The Cyprus tax system is due to change for many UK nationals living on the island after the updated UK-Cyprus Double Taxation Agreement (DTA) signed in March this year.
The new DTA will tax all government pensions at source (in the UK) and affected individuals will pay UK standard tax rates rather than Cyprus tax.
However, this will only affect publicly funded pensions – such as those received by former members of the British armed forces – paid by the government and not private pensions. Nor does it apply to the statutory state pension.
Until now the previous DTA allowed for UK government pensions to be taxed in Cyprus at a rate of 5 per cent.
The new DTA, expected to be in place for the 2019-20 tax year will see those affected paying the standard 20 per cent tax at source, though they will be eligible for the relevant tax-free allowance currently set at £11,850.
It is estimated that around 70,000 British citizens are resident in Cyprus, though it is unclear how many will be affected by the new DTA changes.

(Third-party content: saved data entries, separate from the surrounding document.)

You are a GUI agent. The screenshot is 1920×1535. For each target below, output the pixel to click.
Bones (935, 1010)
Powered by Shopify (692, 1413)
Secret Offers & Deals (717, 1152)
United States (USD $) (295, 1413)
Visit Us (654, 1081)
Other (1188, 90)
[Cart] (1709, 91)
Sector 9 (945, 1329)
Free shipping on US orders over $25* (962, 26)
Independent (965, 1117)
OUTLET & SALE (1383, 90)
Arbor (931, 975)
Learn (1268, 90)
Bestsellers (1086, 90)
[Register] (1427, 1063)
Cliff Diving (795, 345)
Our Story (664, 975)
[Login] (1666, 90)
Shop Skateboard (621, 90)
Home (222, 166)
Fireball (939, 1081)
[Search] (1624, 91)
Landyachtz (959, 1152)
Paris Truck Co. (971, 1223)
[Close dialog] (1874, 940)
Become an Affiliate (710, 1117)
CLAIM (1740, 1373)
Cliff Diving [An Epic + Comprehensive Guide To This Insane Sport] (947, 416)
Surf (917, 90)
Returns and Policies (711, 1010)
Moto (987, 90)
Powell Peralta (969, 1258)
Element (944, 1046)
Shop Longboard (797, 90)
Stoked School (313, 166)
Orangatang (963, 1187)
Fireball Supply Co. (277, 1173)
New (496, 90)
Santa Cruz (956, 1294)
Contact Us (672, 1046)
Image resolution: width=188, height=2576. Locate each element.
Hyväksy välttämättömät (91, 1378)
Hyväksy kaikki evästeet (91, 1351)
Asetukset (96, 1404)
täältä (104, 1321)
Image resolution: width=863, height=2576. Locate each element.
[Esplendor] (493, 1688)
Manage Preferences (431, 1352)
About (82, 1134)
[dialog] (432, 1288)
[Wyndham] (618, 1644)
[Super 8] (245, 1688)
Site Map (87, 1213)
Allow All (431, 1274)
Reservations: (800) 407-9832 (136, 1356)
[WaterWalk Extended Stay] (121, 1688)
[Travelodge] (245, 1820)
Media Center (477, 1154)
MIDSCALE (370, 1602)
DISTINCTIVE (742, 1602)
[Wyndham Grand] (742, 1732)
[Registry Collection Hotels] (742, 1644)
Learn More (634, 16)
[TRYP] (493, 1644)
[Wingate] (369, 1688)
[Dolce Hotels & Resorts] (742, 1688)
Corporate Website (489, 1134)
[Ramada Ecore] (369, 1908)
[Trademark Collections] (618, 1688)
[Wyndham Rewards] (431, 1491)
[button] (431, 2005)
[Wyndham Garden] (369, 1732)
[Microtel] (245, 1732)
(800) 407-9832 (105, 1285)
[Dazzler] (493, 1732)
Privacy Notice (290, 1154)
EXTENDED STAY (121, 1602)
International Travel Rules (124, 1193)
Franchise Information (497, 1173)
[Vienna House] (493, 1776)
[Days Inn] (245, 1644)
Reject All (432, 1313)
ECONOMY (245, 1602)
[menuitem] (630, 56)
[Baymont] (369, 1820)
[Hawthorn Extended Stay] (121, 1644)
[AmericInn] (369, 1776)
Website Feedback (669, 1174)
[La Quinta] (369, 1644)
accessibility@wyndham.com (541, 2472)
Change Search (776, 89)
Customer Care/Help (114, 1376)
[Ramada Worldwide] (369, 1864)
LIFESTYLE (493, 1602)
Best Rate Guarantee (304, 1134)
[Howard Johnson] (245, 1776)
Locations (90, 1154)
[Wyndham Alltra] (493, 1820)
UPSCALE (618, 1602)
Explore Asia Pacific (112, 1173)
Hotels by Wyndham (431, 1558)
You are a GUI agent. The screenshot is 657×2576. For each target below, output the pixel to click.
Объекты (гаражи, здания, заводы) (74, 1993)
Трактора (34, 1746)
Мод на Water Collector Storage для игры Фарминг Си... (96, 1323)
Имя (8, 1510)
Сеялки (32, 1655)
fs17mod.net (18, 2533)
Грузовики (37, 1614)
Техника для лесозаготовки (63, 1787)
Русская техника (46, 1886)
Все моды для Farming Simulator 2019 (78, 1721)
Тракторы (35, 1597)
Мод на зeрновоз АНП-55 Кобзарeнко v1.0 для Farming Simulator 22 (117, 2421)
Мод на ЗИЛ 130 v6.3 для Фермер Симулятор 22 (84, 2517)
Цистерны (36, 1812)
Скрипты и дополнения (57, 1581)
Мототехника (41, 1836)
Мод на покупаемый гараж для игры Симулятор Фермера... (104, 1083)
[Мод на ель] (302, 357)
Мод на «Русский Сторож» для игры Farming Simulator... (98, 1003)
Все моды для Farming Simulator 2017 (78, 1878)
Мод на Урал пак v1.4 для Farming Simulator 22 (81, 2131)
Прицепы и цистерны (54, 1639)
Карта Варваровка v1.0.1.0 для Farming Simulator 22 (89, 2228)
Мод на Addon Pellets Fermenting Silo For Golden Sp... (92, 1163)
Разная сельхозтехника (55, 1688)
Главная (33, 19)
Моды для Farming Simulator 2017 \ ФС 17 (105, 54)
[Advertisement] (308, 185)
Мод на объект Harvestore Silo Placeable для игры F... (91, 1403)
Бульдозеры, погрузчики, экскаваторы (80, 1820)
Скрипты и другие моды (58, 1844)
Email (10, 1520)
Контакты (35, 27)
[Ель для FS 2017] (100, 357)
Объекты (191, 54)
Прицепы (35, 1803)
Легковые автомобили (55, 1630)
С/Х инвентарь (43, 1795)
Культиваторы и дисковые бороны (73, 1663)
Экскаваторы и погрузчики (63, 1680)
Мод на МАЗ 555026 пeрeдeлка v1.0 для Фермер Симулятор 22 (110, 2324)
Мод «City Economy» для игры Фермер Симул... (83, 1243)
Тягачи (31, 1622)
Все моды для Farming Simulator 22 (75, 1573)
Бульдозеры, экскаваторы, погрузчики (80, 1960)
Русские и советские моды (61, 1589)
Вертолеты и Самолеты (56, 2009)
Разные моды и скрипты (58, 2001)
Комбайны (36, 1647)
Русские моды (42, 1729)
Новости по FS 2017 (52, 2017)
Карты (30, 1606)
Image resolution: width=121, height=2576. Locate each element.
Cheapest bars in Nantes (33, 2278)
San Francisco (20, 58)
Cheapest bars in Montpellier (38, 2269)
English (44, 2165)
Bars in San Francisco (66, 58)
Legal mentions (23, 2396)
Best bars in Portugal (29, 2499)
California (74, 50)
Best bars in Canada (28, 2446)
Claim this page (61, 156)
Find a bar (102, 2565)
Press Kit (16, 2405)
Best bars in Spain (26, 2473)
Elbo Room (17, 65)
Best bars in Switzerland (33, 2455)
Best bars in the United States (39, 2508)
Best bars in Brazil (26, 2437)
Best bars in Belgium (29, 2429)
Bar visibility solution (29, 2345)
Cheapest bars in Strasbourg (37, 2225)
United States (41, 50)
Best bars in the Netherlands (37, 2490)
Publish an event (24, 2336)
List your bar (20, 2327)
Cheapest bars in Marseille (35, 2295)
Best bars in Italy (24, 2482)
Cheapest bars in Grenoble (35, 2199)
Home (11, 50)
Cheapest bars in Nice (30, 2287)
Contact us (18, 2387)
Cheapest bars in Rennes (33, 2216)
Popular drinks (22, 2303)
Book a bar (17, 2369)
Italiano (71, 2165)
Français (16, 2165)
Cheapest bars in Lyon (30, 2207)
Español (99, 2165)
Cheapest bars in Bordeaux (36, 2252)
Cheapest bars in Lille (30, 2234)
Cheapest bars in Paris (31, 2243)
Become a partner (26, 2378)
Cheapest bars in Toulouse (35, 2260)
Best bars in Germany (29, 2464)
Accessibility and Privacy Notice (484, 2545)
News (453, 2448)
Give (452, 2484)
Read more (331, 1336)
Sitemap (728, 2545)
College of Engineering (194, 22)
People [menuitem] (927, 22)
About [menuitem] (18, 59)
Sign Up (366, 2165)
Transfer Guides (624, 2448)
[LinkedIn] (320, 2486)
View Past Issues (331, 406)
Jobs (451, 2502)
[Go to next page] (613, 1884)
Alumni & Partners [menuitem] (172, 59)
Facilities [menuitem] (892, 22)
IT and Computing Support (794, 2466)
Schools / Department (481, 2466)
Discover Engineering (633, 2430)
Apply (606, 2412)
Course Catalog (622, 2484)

The British High Commission, in conjunction with the Institute of Certified Public Accountants of Cyprus (ICPAC) and HMRC, organised a seminar last week to inform the Cypriot accounting community about the new UK Corporate Tax Law and forthcoming changes in UK tax legislation.
The seminar informed of the new ‘Requirement to Correct’, that requires all UK taxpayers to declare to HMRC, before September 30, 2018 all their foreign income and assets, where there might be tax to pay.’
It was stated that as of October 1, 2018 new, substantially higher penalties will apply to UK taxpayers who have failed to pay all the tax due on foreign income and assets.
Overseas property investors who have made their home in Cyprus may wish to speak with their tax advisor to check if they are affected by the changes coming into force.